■ 登山界の覇権争い?
最近、気が付いたことだが・・・・、
山岳会という組織では、ガイド登山を敵視している。というか小馬鹿にしている。
一方の、ガイド登山を率いるガイドの側でも、山岳会を技術がないと言って小馬鹿にしているようだ。
以上は、指導者側の派閥。
翻って、指導される側にも派閥がある。
ガイド派は、山岳会を「古くさい」といって馬鹿にしていている。個人登山者のことも同じく「本格的な山ではない」と言ってバカにしている。
いつだったか夜叉神峠の登山口で鳳凰三山に登る女性登山者の一団に散々バカにしたまなざしを注がれたことがある。(でも三年後に地蔵まで個人山行で登った。)
これ以外にも、ガイド登山の登山者は、基本的に装備が華やかでブランド物を着ており、お金持ちムードを漂わせている(笑)。(もしかしたら、単純に都会の山道具屋さんに言われるがままに揃えただけかもしれない。都会ではブランドも安く手に入るので・・・)
一方、山岳会の人たちは基本的に質素ななりだが、これはむしろ”山ヤの誇り”の表現であり、豪華な装備のガイド登山の登山者をもちろん見下している。
ひとりで歩くというのは、こうした奇妙な覇権争い?(笑)から、無縁でいられる、というメリットがあるかもしれない(笑)。
■ お客の奪い合い?
思うに、ガイドが山岳会を嫌い、山岳会がガイドを嫌うのは、同じマーケットの客を奪い合っているという先入観があるからではないだろうか?
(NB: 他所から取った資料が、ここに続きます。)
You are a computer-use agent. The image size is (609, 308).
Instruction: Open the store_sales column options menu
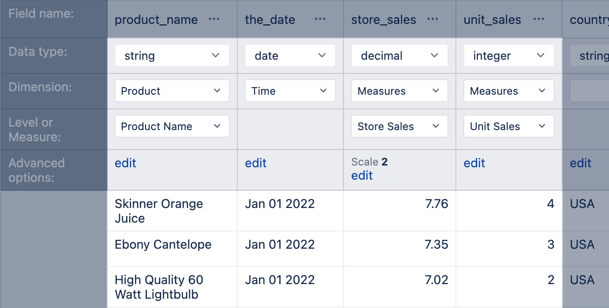tap(432, 19)
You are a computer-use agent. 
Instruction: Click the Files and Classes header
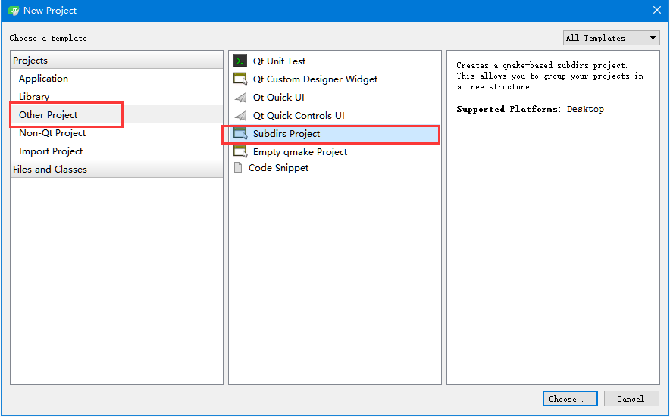50,170
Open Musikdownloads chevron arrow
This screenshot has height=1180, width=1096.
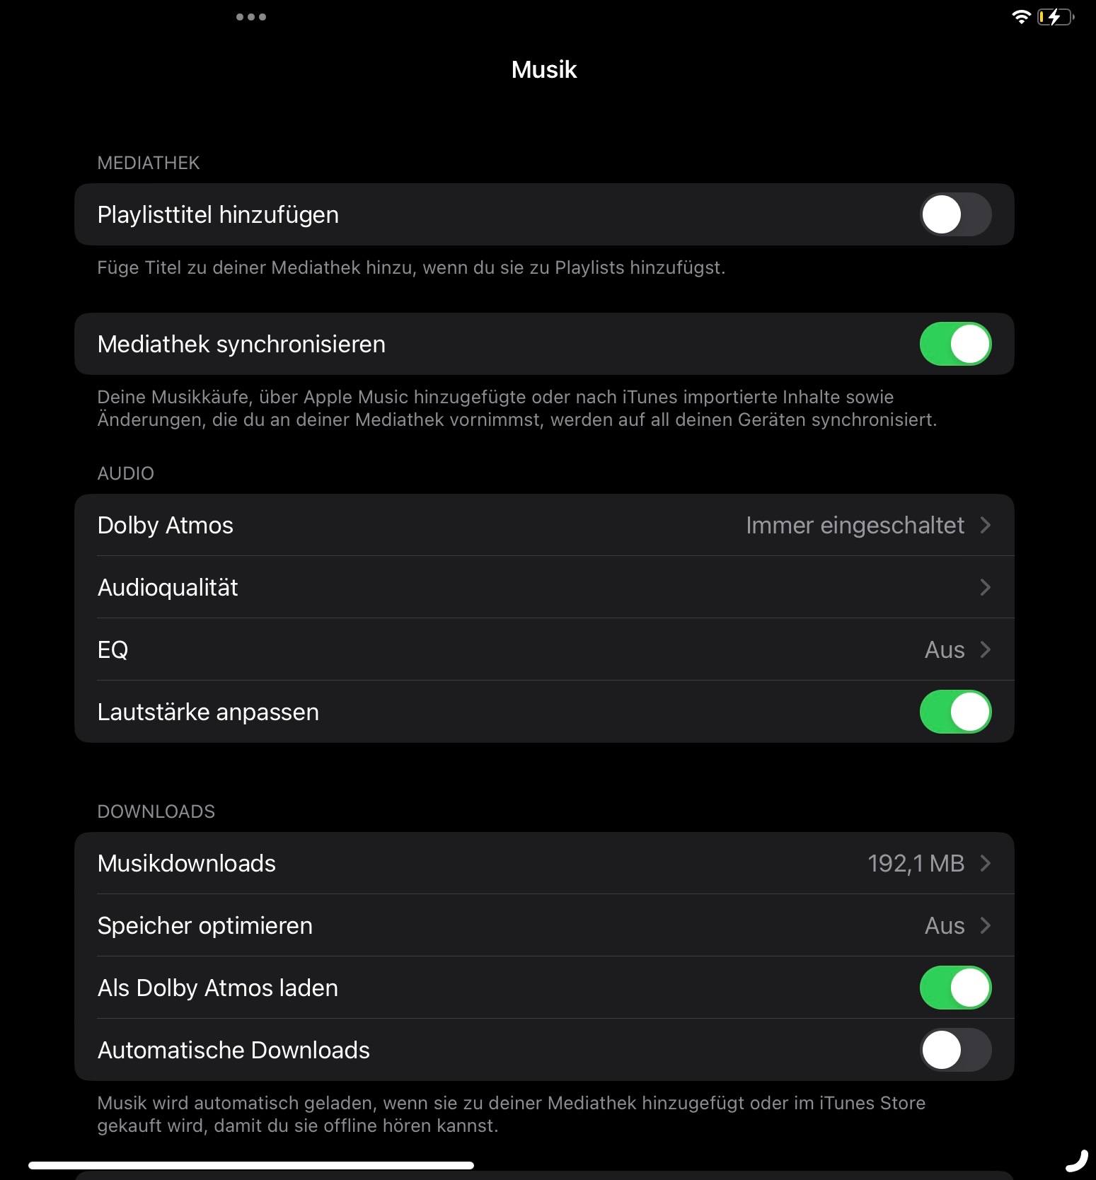click(986, 863)
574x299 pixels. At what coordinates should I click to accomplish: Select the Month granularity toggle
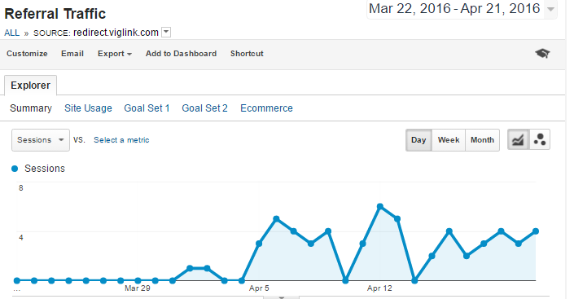[x=482, y=140]
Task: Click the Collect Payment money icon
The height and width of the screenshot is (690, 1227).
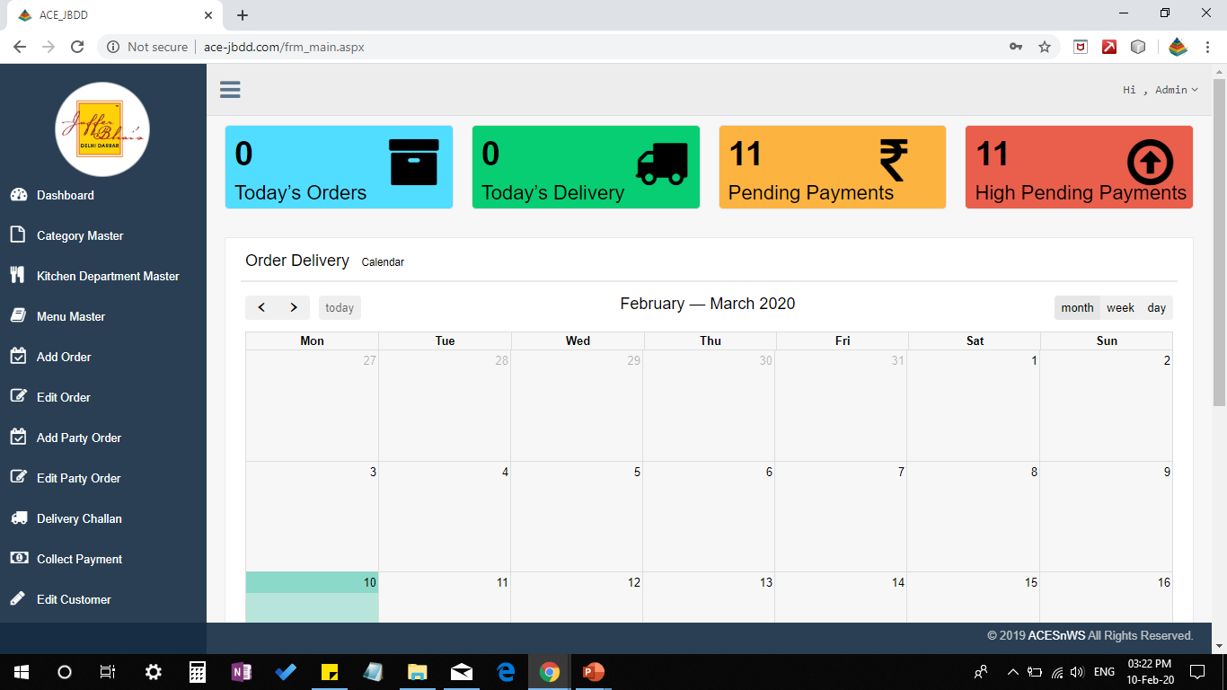Action: [19, 558]
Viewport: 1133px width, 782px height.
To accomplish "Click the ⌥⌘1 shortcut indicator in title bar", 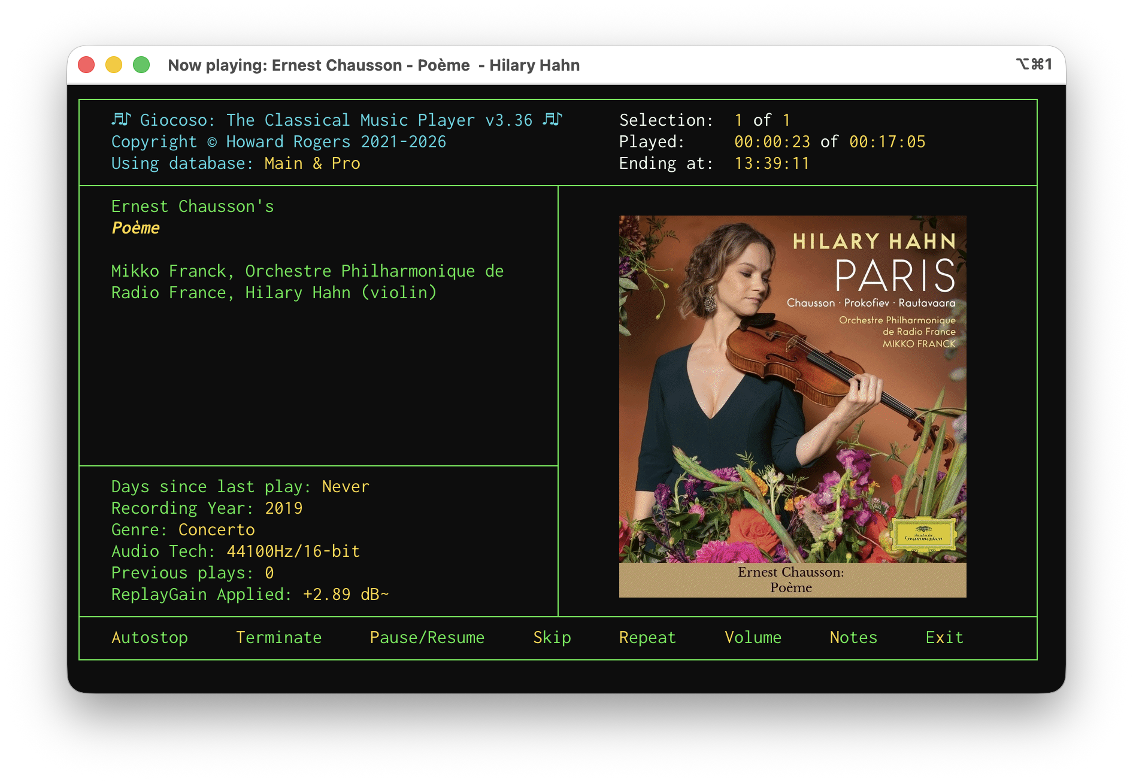I will 1034,64.

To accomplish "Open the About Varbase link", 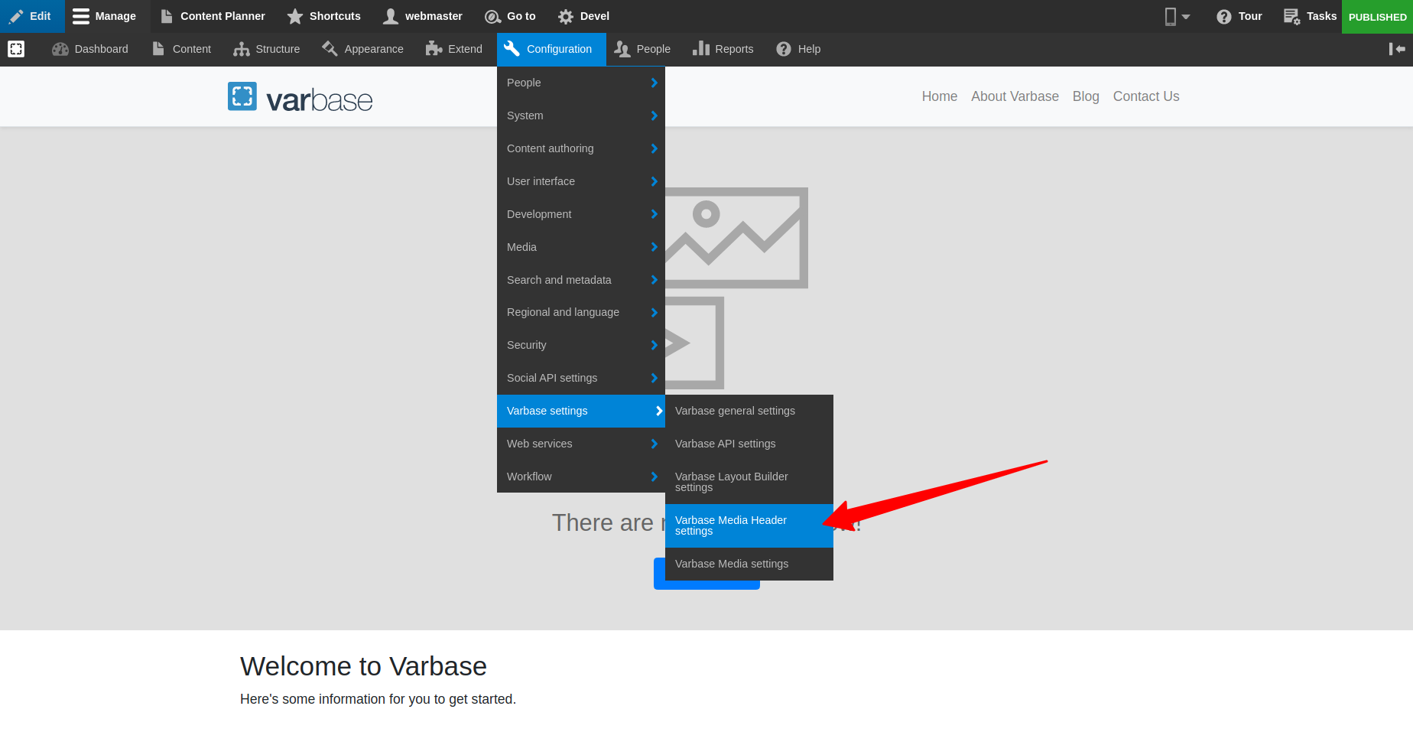I will 1015,96.
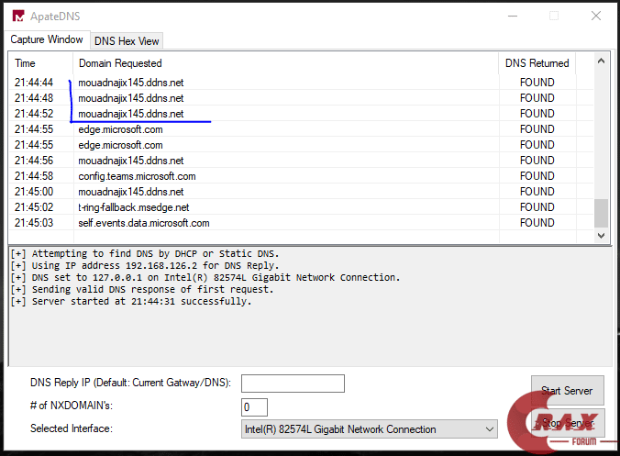
Task: Click the DNS Reply IP input field
Action: [x=293, y=384]
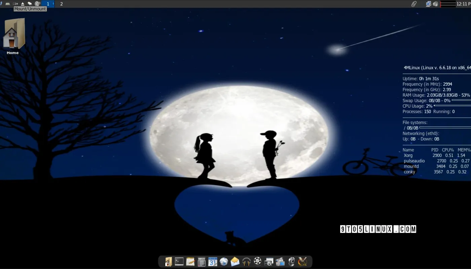
Task: Start the web browser from the dock
Action: [224, 261]
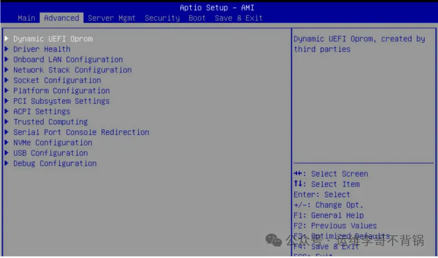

しかし、考えてみれば、実はお客の奪い合いにはならない。
なぜなら、自立した登山者を育てよう!といくら山岳会が頑張っても、自立しない人は後を絶たないかから。増えすぎて困るくらいだ。
だから、本来はそうした、(自立できないけれども、山には登りたい人)をガイド側に回していくべきなんだろう。ガイド諸氏はそうした人たちの教育機関になるべきなんだろう。
現状で、そうなっていないのは、仕方ないね~と誰かがボランティアで連れて歩いているのであり、日本社会の豊かさを象徴するものかもしれない。
たぶん、今ガイド不足が叫ばれ、求められているのはこのタイプのガイドであり、本来山に行くべきでないような非自立型の人たちを言葉は悪いが再教育するためのガイドなのではないか?と思う。
教育者、指導者、という層の厚みが足りていない。
■ 技術
一方、本当にガイドが持っている価値というのは、一言で言えば 技術、 だと思う。
強靭な体力、登山計画の立て方、地図読み、天候の判断、アイゼンピッケルワーク、ロープワーク、確保技術、どれをとっても若いころから山に分け入っていなければ身につかない。
若いころから山をやっているだけではだめで、継続していなければ、身に付いたものも、さび付いてしまう。
一朝一夕で身に着けることができないものこそ、技術と言うべきで、一回講習を受けただけで出来るようになる、というようなものは、そもそも技術とは言えない。
今、ガイド諸氏が持っている技術のほとんどは山岳会から伝授されてきたものだ。
それらは一体なぜ山岳会に残っていないんだろう?
こういった技術は、山岳会でも、ある程度中心的役割を果たしたり、リーダー的役割を果たしたりしたことがある人でないと、身に着ける機会がない。
山岳会は技術を伝え、後継者を育てても、技術がある中心的メンバーが抜けてしまう… これは昨今の会社と同じだ。優秀なものほどいなくなってしまうのだ。
抜けたメンバーは?というと、要するにガイドになる。ガイド業というのは、それだけ魅力に満ちた仕事なのだろう。
そういう経緯が、山岳会からガイドへの恨み節になるのか?それとも、出ていったガイド側が古巣に愛着を感じられないのか?
どちらなのか、私はこの業界の新参者なので、まったく分からないが、どっちにしても分かることは、この両者は互いに嫌い合っているってことだ(笑)。
賢者は危うい場所には近づくべからず・・・という感じだ。